On Wed, Oct 13, 2021 at 7:21 PM Dave Piper <david.piper@xxxxxxxxxxxxx>
wrote:

> Hi Yuval,
>
> We're using pubsub!
>
> We opted for pubsub over bucket notifications as the pull mode fits well
> with our requirements.
>
> 1) We want to be able to guarantee that our client (the external server)
> has received and processed each event. My initial understanding of bucket
> notifications was that they weren't stored on ceph at all, and were simply
> broadcast and then forgotten.


correct, this was the case in "nautilus" and "octopus"

Actually I see that the docs state the notification will be retried until
> acked [3].

Is that guaranteed?


yes, "persistent notifications" were added in "pacific". note that if the
queue for the notifications fills up, the S3 operations triggering them
would fail

Will ceph ultimately give up and drop an event?

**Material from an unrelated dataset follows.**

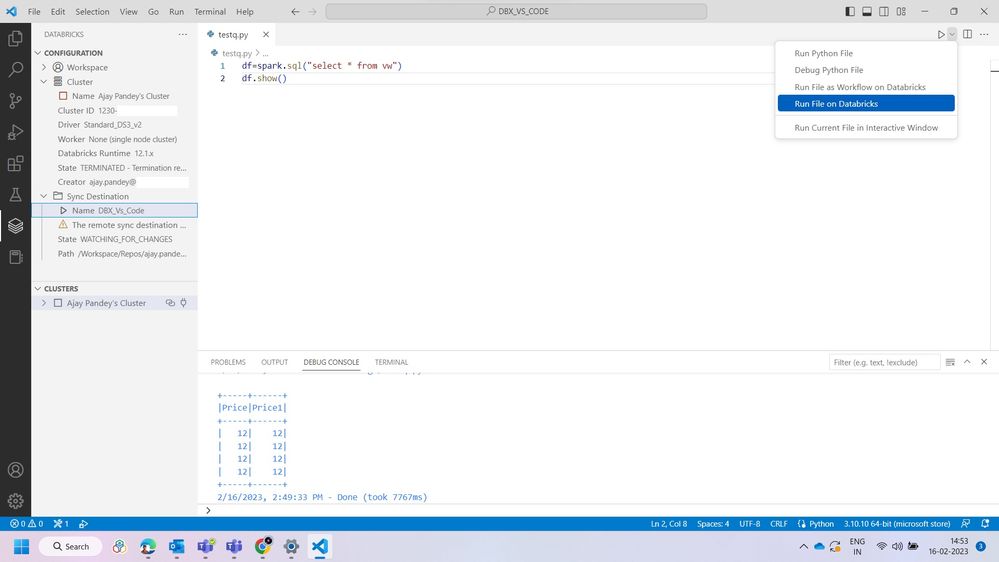Viewport: 999px width, 562px height.
Task: Split the editor to the right
Action: 967,34
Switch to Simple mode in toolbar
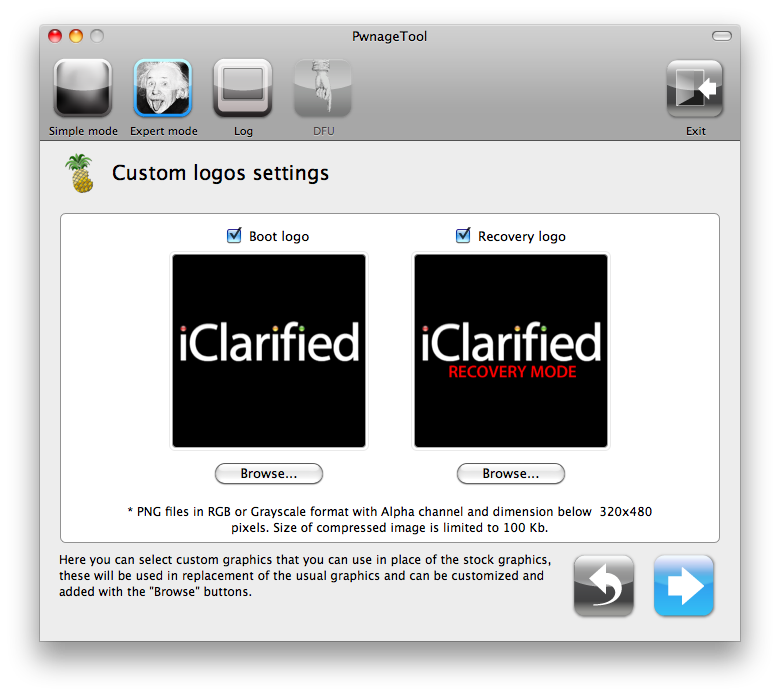Viewport: 780px width, 696px height. (x=82, y=90)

we will try indefinitely (or until the topic is deleted)


> Is there a way of seeing how many events have been unacked / dropped?
>

for persistent notifications, we currently only have a global counter (for
all topics) indicating the notifications that were successfully sent:
"pubsub_push_ok". this is something we should probably improve on. filed:
https://tracker.ceph.com/issues/52927
feel free to add your thoughts there


> 2) Being able to pull a list of missed events back, rather than receiving
> them one at a time, allows our client to cut down on processing. As an
> example, if the same object is updated 10 times, pubsub catchup list will
> list 10 events for the same object, and the client can recognise this and
> only needs to process the object once and ack all 10 events.  The bucket
> notification model suggests we will have to process each event in turn.
> There are possibly ways we can work around this though (e.g. queue incoming
> bucket notifications on the client and process them in batches).
>
>
our intent is not to deprecate the "pull" functionality. instead, we want
to replace the pubsub sync module with a notification queue that external
applications would be able to pull from. the overall idea was presented in
FOSDEM21:
https://archive.fosdem.org/2021/schedule/event/sds_ceph_rgw_serverless/
note that this effort is in the early stages, so it is hard to forecast a
time when this would be ready


> We've had a number of issues with pubsub and still aren't confident in its
> behaviour. Your post suggests its not well used, which might imply it has
> less field hardening that bucket notifications.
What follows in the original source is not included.